Niemeyer was one of the episode directors in the ARTE/RBB production 24h Berlin. She also directed the documentary tetralogy Liebe ohne Grenzen ZDF/ARTE, for which she was nominated with the Adolf-Grimme-Preis in 2010. In 2011 Niemeyer created the documentary Planet Goethe – 60 Jahre Goethe-Institut for Goethe-Institut and DW-TV. Since December 2009 Niemeyer has worked as a TV and radio broadcast representative of the Goethe-Institut, where she is responsible for media cooperation worldwide. Until July 2022 Maren Niemeyer was the Director of the Goethe-Institut Thailand in Bangkok and also responsible for the German-related cultural programms in Cambodia and Laos. Since July 2022 Maren Niemeyer is leading the Goethe-Institut Usbekistan in Tashkent and is in charge for the German language and culture programming in the centralasia neighbor country Tadschikistan.

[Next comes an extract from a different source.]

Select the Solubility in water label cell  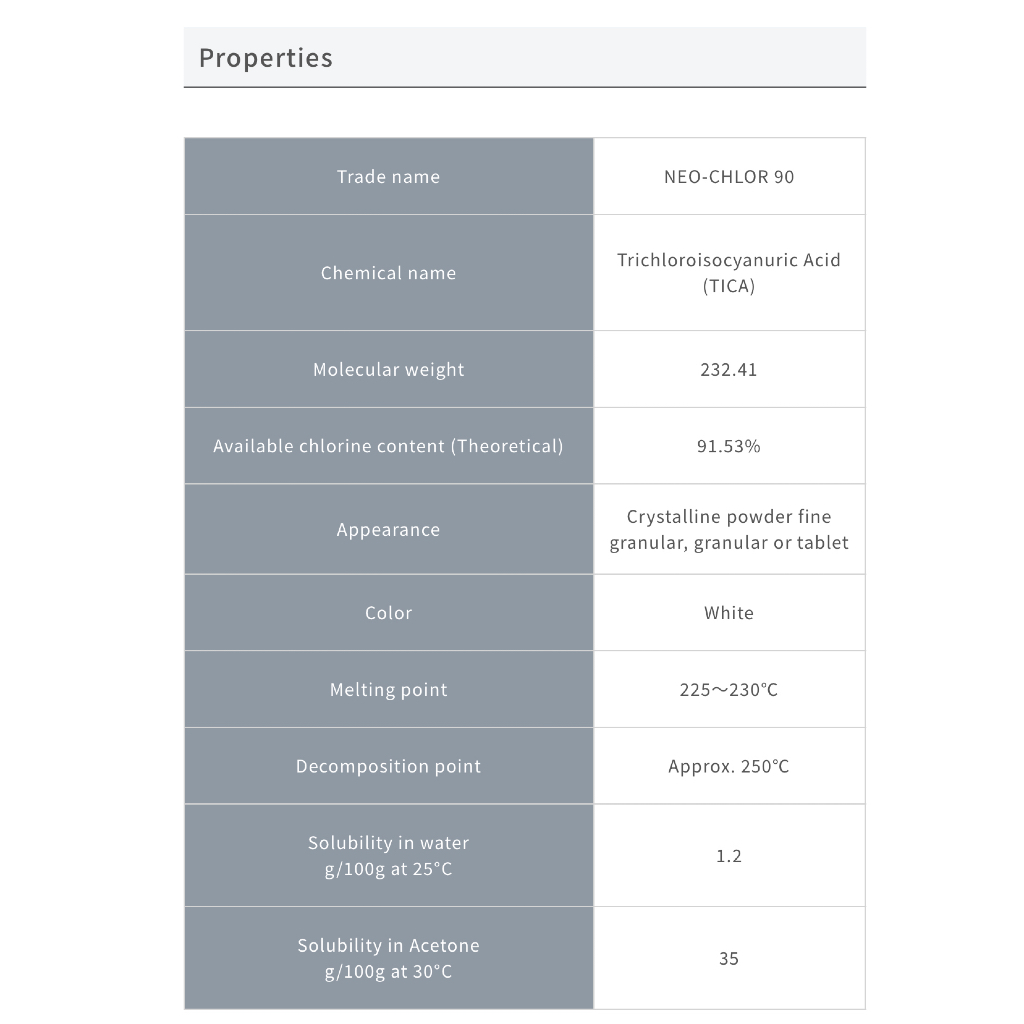(389, 856)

== Selected filmography ==
- Die Richardstrasse in Neukölln. Student Film Project, Germany 1987, 45 Min., Production: SFB Student Film Project
- Wie Deutschland sich lieben lernt – drei Ost-West Paare berichten. Documentary, Germany 1995, 30 Min., Production: SFB/WDR
- Das große Schweigen – Bordelle in Konzentrationslagern. Documentary, Germany, 1995, 30 Min., Director: Maren Niemeyer, Caroline von der Tann, Production: ARD/ORB
- Learys letzter Trip – Porträt des Drogen-Gurus TIMOTHY LEARY. Documentary, Germany, 1996, 55 Min., Director: Maren Niemeyer, Roger Willemsen, Production: ARTE/ZDF
- Der letzte Grieche – Portrait von Anthony Quinn. Documentary, Germany 1996, 30 Min,. with Roger Willemsen, Production: ORB
- Prinzessin für einen Tag, Schloss Hoppenrade und seine Geschichte(n). Documentary, Germany, 2001, 30 Min., Production: ORB
- 100 Prozent Schokolade, die Geschichte der Schweizer Schokoladenfabrik Cima Norma. Documentary, Germany, 2006, 60 Min., Production: ARTE
- High Sein, Frei sein, überall dabei sein – Auf dem Hippietrail nach Kabul. Documentary,
Germany 2007, 30 Min., Production: ARTE
- Bilderbuch Deutschland – Spreewald. Documentary, Germany, 2007, 45 Min., Production: RBB/ ARD
- Die Karawane der Blumenkinder, Teil 1 - High sein, frei sein, Teil 2 Am Ziel der Träume. Documentary, Germany 2008, 2 x 45 Min., Production: WDR/ SWR

== Awards and film festivals ==
- 1987: Die Richardstrasse in Neukölln, nominated for the Goldene Taube at the Documentary Film Festival Leipzig.
- 1995: Das große Schweigen – Bordelle in Konzentrationslagern, nominated for the Prix d'Europe.
- 2009: Faszination, Form, Farbe – Kommunikationsdesign aus Deutschland, nominated for the German Economy Film Award. The film also participated at the FIFA Film festival Montreal 2010.